Records from a data collection:
■ ■ ■ ■ ■

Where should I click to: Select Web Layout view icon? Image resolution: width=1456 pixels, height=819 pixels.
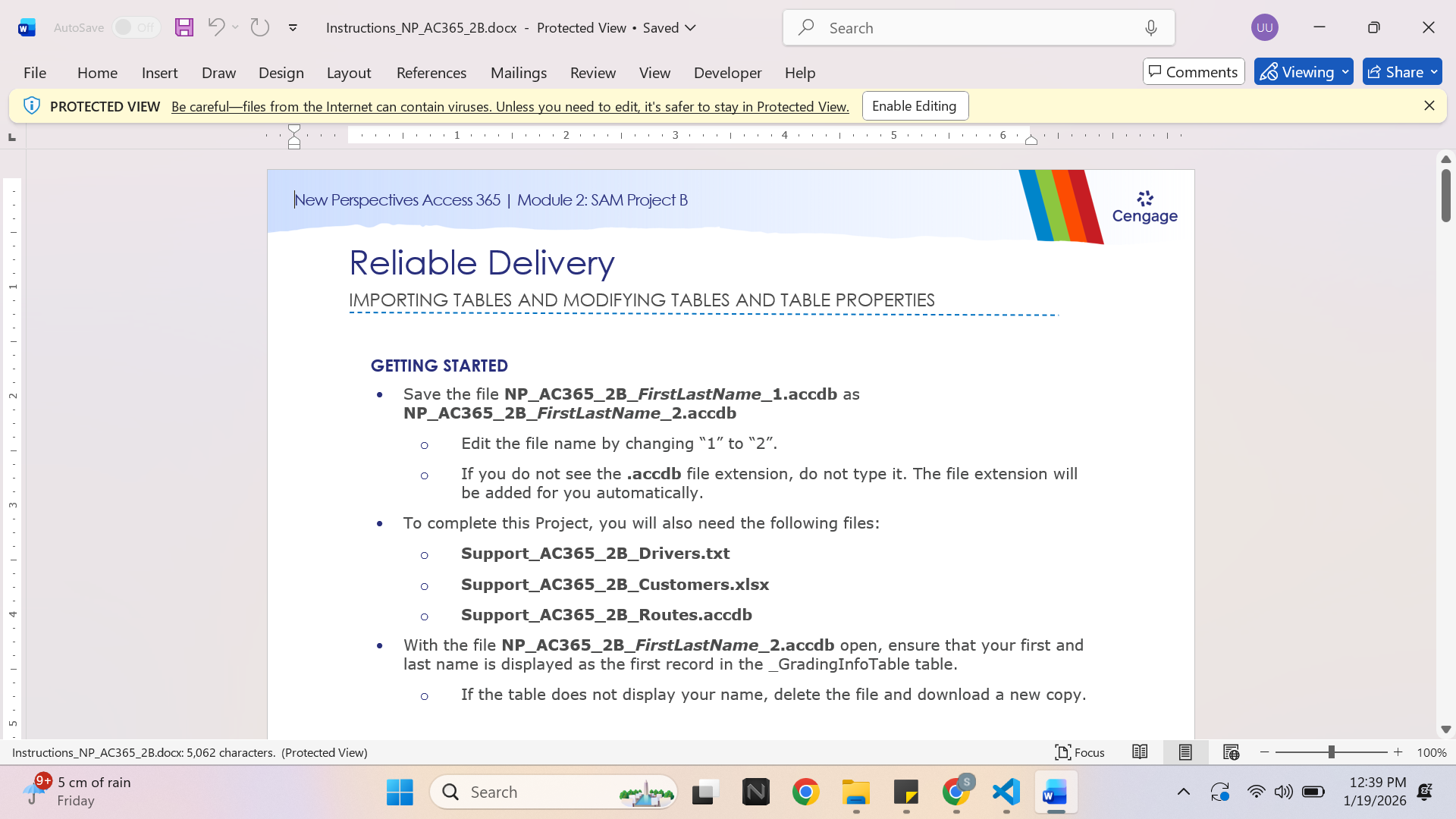1231,752
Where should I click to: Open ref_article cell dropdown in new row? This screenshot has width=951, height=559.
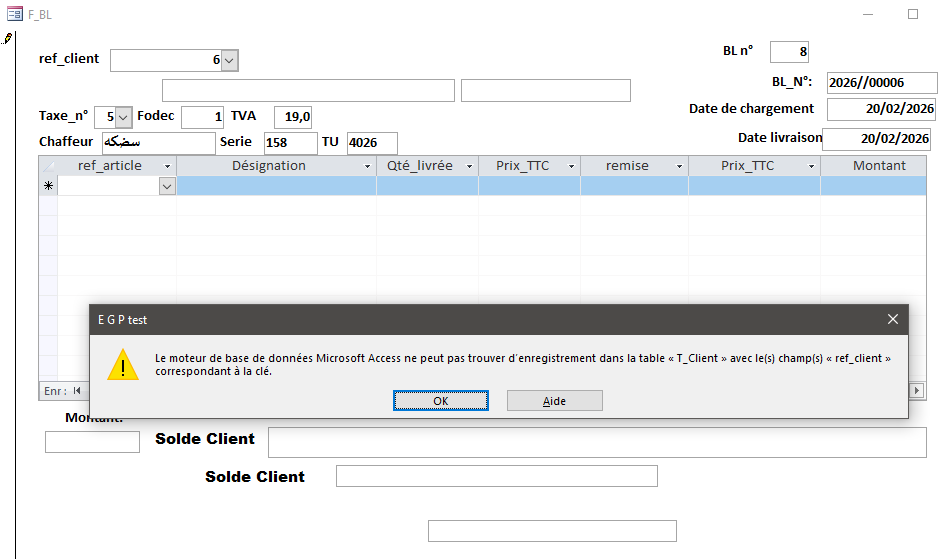166,186
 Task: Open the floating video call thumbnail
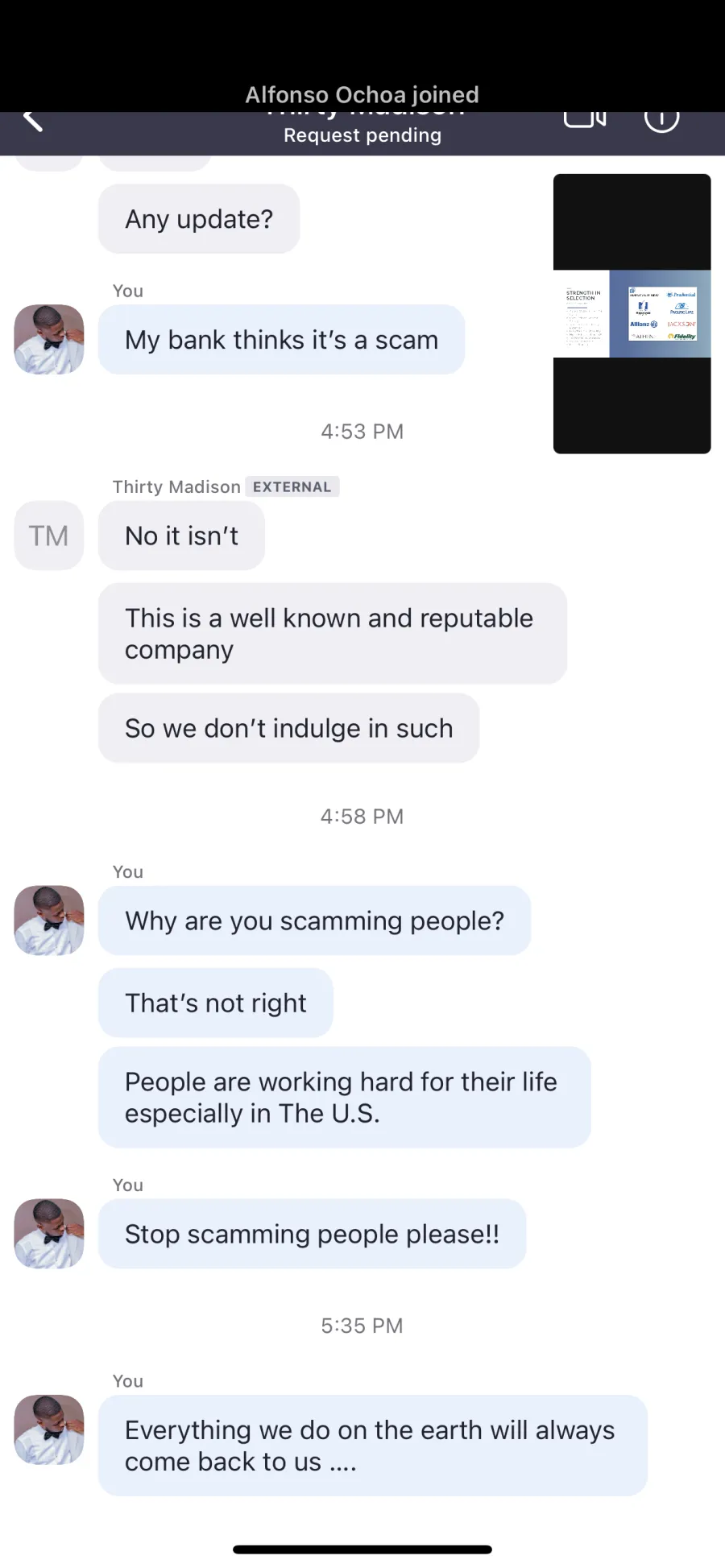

■ ■ ■ ■ ■

• **DIRECTIONS FOR THIS TASK**
If an entry contains an image, print the rest of that entry exactly and leave the image out.

• **RESPONSE TO THIS EXERCISE**
Where should I click to: Select Web Layout view icon? Image resolution: width=1456 pixels, height=819 pixels.
1231,752
Where should I click to: Open ref_article cell dropdown in new row? This screenshot has width=951, height=559.
166,186
 Task: Open the floating video call thumbnail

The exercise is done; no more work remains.